Problem: Return the lines of the listing below exactly as they appear, from the line containing "The image size is (581, 706)." up to and including the line containing "coord(113,224)".

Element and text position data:
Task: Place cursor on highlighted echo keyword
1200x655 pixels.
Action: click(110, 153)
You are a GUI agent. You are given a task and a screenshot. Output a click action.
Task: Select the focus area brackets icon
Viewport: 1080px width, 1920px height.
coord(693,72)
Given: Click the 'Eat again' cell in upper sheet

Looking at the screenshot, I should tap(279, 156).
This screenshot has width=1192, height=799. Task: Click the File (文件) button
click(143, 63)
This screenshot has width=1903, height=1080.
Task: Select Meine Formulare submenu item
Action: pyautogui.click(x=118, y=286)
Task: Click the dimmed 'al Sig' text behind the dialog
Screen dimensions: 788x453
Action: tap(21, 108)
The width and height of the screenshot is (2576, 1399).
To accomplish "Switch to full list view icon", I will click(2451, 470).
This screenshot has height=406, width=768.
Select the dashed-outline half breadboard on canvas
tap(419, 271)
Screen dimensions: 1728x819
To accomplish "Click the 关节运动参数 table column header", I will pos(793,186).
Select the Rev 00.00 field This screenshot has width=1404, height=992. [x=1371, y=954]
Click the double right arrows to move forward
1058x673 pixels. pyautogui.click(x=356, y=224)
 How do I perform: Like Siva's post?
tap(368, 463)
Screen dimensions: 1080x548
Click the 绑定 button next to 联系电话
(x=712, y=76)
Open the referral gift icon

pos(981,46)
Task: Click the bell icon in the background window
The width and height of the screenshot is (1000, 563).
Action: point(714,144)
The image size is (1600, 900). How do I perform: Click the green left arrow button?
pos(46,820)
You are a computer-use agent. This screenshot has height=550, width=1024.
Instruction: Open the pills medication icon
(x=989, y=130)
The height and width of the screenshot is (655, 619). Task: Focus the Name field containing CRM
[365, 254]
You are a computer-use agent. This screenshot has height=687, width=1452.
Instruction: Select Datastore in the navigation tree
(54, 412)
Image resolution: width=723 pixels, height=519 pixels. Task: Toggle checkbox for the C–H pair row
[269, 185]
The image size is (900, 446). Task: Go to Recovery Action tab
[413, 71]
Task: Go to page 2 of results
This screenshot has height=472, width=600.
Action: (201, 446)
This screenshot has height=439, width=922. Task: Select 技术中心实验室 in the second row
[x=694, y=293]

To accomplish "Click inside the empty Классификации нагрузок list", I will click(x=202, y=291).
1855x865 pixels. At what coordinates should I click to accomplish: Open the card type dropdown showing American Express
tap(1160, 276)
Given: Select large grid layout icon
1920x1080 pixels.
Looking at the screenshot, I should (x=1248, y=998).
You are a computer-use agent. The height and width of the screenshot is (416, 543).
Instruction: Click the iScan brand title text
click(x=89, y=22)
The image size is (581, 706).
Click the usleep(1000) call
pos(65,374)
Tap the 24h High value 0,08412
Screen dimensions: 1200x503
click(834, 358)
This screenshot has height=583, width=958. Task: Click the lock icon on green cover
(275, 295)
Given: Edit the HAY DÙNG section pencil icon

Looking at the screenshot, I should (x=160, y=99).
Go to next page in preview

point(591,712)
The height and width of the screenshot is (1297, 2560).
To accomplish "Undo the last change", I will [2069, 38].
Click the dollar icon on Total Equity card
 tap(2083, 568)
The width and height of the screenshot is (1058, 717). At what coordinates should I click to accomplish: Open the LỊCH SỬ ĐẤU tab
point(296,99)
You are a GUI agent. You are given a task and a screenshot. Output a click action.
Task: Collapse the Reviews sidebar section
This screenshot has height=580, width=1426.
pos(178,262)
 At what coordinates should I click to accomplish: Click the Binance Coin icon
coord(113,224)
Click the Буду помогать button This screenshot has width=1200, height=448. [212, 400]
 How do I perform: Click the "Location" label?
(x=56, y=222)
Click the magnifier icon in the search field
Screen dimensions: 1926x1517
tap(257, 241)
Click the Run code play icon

Correct answer:
The image size is (581, 706).
Click the usleep(1000) call
pos(65,374)
Tap the 24h High value 0,08412
Screen dimensions: 1200x503
click(834, 358)
This screenshot has height=583, width=958. Task: Click the lock icon on green cover
(275, 295)
Given: Edit the HAY DÙNG section pencil icon

Looking at the screenshot, I should (x=160, y=99).
Go to next page in preview

point(591,712)
The height and width of the screenshot is (1297, 2560).
To accomplish "Undo the last change", I will [2069, 38].
Click the dollar icon on Total Equity card
 tap(2083, 568)
The width and height of the screenshot is (1058, 717). At what coordinates should I click to accomplish: Open the LỊCH SỬ ĐẤU tab
point(296,99)
You are a GUI agent. You are given a task and a screenshot. Output a click action.
Task: Collapse the Reviews sidebar section
This screenshot has height=580, width=1426.
pos(178,262)
 At what coordinates should I click to accomplish: Click the Binance Coin icon
coord(113,224)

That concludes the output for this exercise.